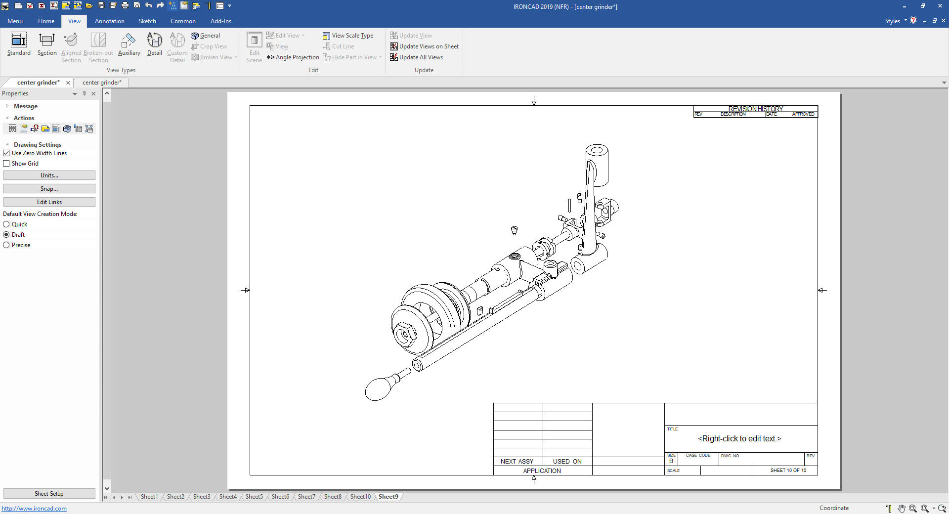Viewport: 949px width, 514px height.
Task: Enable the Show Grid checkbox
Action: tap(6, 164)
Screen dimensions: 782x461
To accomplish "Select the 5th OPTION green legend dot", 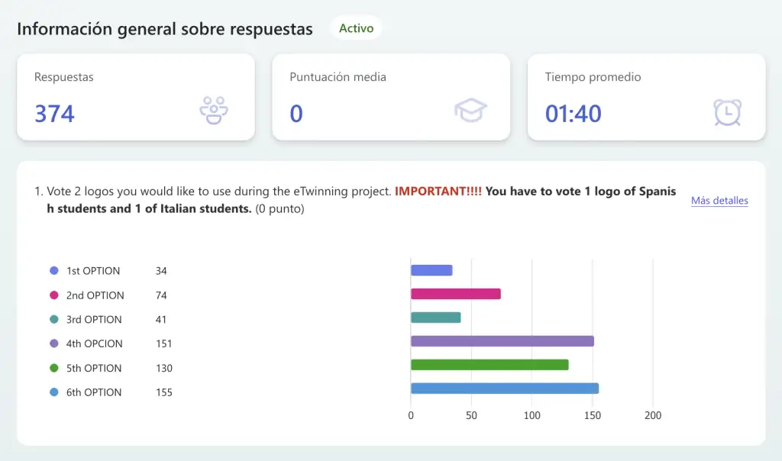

━━━

Task brief — Turn the lines above into a Markdown table with two columns, Row and Text, giving each line a number and skipping any blank ones. Leave the pictures out of your table.

Response to this exercise —
| Row | Text |
|---|---|
| 1 | Viewport: 949px width, 514px height. |
| 2 | Task: Enable the Show Grid checkbox |
| 3 | Action: tap(6, 164) |
| 4 | Screen dimensions: 782x461 |
| 5 | To accomplish "Select the 5th OPTION green legend dot",  |